Data provided START

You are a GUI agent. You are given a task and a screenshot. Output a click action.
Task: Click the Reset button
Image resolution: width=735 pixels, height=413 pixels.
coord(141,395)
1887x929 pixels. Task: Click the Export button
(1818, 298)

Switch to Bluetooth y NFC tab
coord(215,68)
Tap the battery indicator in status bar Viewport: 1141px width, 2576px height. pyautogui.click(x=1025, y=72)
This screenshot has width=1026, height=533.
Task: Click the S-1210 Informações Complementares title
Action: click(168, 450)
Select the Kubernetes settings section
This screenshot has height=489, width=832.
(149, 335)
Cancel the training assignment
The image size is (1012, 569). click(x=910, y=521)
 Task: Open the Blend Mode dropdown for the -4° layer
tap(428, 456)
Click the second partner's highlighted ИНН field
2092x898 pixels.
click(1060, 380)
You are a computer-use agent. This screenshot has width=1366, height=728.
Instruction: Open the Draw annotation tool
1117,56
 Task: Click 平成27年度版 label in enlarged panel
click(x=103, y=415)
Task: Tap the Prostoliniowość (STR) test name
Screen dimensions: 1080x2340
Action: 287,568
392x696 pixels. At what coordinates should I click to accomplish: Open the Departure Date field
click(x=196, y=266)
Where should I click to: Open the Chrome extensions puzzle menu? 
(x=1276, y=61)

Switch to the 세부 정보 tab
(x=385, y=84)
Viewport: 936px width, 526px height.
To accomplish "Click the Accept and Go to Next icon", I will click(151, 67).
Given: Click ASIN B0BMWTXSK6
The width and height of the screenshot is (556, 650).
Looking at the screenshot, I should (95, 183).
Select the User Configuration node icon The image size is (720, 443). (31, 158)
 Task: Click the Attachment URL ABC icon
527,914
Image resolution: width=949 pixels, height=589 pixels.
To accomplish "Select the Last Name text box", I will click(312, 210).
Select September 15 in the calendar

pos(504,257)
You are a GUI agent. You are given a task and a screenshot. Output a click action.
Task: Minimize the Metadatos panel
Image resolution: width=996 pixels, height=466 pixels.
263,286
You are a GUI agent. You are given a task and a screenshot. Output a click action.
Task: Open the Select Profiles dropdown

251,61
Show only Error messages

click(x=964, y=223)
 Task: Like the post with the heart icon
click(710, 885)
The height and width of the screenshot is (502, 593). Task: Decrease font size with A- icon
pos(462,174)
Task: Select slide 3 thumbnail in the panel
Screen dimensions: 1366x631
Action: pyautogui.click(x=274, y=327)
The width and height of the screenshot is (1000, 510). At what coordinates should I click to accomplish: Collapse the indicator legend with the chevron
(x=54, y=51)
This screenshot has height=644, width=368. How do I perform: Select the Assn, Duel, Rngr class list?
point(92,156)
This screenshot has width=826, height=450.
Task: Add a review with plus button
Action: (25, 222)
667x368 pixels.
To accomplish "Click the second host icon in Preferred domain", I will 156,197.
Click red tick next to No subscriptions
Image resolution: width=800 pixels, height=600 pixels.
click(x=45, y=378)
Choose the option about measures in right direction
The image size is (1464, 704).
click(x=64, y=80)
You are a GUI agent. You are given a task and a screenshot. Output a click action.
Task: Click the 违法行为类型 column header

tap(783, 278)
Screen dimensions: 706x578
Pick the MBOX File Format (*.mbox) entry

Data provided END

▶ What to work on: Output every record in full, exactly as it was given.

▶ Exercise output:
You are a GUI agent. You are given a task and a screenshot. Output a click action.
Task: Click the Reset button
Image resolution: width=735 pixels, height=413 pixels.
coord(141,395)
1887x929 pixels. Task: Click the Export button
(1818, 298)

Switch to Bluetooth y NFC tab
coord(215,68)
Tap the battery indicator in status bar Viewport: 1141px width, 2576px height. pyautogui.click(x=1025, y=72)
This screenshot has width=1026, height=533.
Task: Click the S-1210 Informações Complementares title
Action: click(168, 450)
Select the Kubernetes settings section
This screenshot has height=489, width=832.
(149, 335)
Cancel the training assignment
The image size is (1012, 569). click(x=910, y=521)
 Task: Open the Blend Mode dropdown for the -4° layer
tap(428, 456)
Click the second partner's highlighted ИНН field
2092x898 pixels.
click(1060, 380)
You are a computer-use agent. This screenshot has width=1366, height=728.
Instruction: Open the Draw annotation tool
1117,56
 Task: Click 平成27年度版 label in enlarged panel
click(x=103, y=415)
Task: Tap the Prostoliniowość (STR) test name
Screen dimensions: 1080x2340
Action: 287,568
392x696 pixels. At what coordinates should I click to accomplish: Open the Departure Date field
click(x=196, y=266)
Where should I click to: Open the Chrome extensions puzzle menu? 
(x=1276, y=61)

Switch to the 세부 정보 tab
(x=385, y=84)
Viewport: 936px width, 526px height.
To accomplish "Click the Accept and Go to Next icon", I will click(151, 67).
Given: Click ASIN B0BMWTXSK6
The width and height of the screenshot is (556, 650).
Looking at the screenshot, I should (95, 183).
Select the User Configuration node icon The image size is (720, 443). (31, 158)
 Task: Click the Attachment URL ABC icon
527,914
Image resolution: width=949 pixels, height=589 pixels.
To accomplish "Select the Last Name text box", I will click(312, 210).
Select September 15 in the calendar

pos(504,257)
You are a GUI agent. You are given a task and a screenshot. Output a click action.
Task: Minimize the Metadatos panel
Image resolution: width=996 pixels, height=466 pixels.
263,286
You are a GUI agent. You are given a task and a screenshot. Output a click action.
Task: Open the Select Profiles dropdown

251,61
Show only Error messages

click(x=964, y=223)
 Task: Like the post with the heart icon
click(710, 885)
The height and width of the screenshot is (502, 593). Task: Decrease font size with A- icon
pos(462,174)
Task: Select slide 3 thumbnail in the panel
Screen dimensions: 1366x631
Action: pyautogui.click(x=274, y=327)
The width and height of the screenshot is (1000, 510). At what coordinates should I click to accomplish: Collapse the indicator legend with the chevron
(x=54, y=51)
This screenshot has height=644, width=368. How do I perform: Select the Assn, Duel, Rngr class list?
point(92,156)
This screenshot has width=826, height=450.
Task: Add a review with plus button
Action: (25, 222)
667x368 pixels.
To accomplish "Click the second host icon in Preferred domain", I will 156,197.
Click red tick next to No subscriptions
Image resolution: width=800 pixels, height=600 pixels.
click(x=45, y=378)
Choose the option about measures in right direction
The image size is (1464, 704).
click(x=64, y=80)
You are a GUI agent. You are given a task and a screenshot. Output a click action.
Task: Click the 违法行为类型 column header

tap(783, 278)
Screen dimensions: 706x578
Pick the MBOX File Format (*.mbox) entry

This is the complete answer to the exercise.